Expected Practical Skills
- Run an automated red-team scan. Configure and run Garak or Promptfoo redteam against an LLM application. Interpret results: which attacks succeeded, what’s the success rate per category, which findings are real vulnerabilities vs. false positives.
- Conduct manual prompt injection testing. Systematically test: direct injection (override attempts), indirect injection (malicious content in RAG sources), output manipulation (force specific output format/content), tool abuse (trick the model into calling tools with unintended arguments), and multi-turn escalation (gradually build context to bypass safety).

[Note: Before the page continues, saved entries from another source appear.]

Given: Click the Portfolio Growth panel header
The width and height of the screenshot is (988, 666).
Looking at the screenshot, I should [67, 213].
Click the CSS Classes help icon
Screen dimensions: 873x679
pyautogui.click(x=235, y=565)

- Write a red-team report. Document: findings with severity, reproduction steps, affected components, recommended mitigations, and timeline. Follow standard security reporting format — this is a deliverable enterprise buyers and regulators expect.
- Convert findings to regression tests. Every successful attack becomes an automated test case in the guardrails eval suite (Skill 9). The test verifies that the mitigation works and that future changes don’t reintroduce the vulnerability.
- Test guardrail effectiveness. Given a guardrails stack (Skill 15), probe for gaps: what gets through input filters? What gets through output filters? What multi-turn attacks bypass session-level defenses? Measure the guardrail bypass rate per attack category.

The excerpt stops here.